TASK INSTRUCTIONS — Go to the line in the data below that contains "Click the calculation name field". Write it out exactly, along with every later line through the last, and nothing else.

THE DATA —
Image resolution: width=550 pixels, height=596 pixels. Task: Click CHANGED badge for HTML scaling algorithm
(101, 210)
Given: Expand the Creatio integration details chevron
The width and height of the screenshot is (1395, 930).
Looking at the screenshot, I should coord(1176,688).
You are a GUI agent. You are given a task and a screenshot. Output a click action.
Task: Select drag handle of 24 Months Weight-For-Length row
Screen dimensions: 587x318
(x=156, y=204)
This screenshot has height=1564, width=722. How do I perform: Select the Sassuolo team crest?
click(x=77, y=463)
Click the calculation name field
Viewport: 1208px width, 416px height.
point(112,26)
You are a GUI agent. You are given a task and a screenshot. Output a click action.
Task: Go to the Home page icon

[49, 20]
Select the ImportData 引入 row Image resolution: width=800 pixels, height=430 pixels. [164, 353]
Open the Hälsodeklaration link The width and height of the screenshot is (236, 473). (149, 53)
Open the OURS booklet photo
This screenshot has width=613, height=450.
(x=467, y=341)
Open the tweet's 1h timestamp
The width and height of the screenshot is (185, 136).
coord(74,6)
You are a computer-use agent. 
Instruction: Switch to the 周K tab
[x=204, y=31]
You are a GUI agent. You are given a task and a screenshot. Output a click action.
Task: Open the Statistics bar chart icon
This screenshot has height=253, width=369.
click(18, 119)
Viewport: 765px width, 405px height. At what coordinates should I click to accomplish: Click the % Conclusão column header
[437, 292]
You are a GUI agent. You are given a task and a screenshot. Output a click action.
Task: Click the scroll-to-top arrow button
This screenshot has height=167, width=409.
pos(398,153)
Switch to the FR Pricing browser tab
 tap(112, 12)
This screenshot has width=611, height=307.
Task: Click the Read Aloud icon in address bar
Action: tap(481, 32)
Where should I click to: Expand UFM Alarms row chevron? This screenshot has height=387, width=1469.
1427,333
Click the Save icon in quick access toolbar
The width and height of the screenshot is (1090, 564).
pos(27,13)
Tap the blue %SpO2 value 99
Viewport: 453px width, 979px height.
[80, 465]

RESPONSE —
Click the calculation name field
Viewport: 1208px width, 416px height.
point(112,26)
You are a GUI agent. You are given a task and a screenshot. Output a click action.
Task: Go to the Home page icon

[49, 20]
Select the ImportData 引入 row Image resolution: width=800 pixels, height=430 pixels. [164, 353]
Open the Hälsodeklaration link The width and height of the screenshot is (236, 473). (149, 53)
Open the OURS booklet photo
This screenshot has width=613, height=450.
(x=467, y=341)
Open the tweet's 1h timestamp
The width and height of the screenshot is (185, 136).
coord(74,6)
You are a computer-use agent. 
Instruction: Switch to the 周K tab
[x=204, y=31]
You are a GUI agent. You are given a task and a screenshot. Output a click action.
Task: Open the Statistics bar chart icon
This screenshot has height=253, width=369.
click(18, 119)
Viewport: 765px width, 405px height. At what coordinates should I click to accomplish: Click the % Conclusão column header
[437, 292]
You are a GUI agent. You are given a task and a screenshot. Output a click action.
Task: Click the scroll-to-top arrow button
This screenshot has height=167, width=409.
pos(398,153)
Switch to the FR Pricing browser tab
 tap(112, 12)
This screenshot has width=611, height=307.
Task: Click the Read Aloud icon in address bar
Action: tap(481, 32)
Where should I click to: Expand UFM Alarms row chevron? This screenshot has height=387, width=1469.
1427,333
Click the Save icon in quick access toolbar
The width and height of the screenshot is (1090, 564).
pos(27,13)
Tap the blue %SpO2 value 99
Viewport: 453px width, 979px height.
[80, 465]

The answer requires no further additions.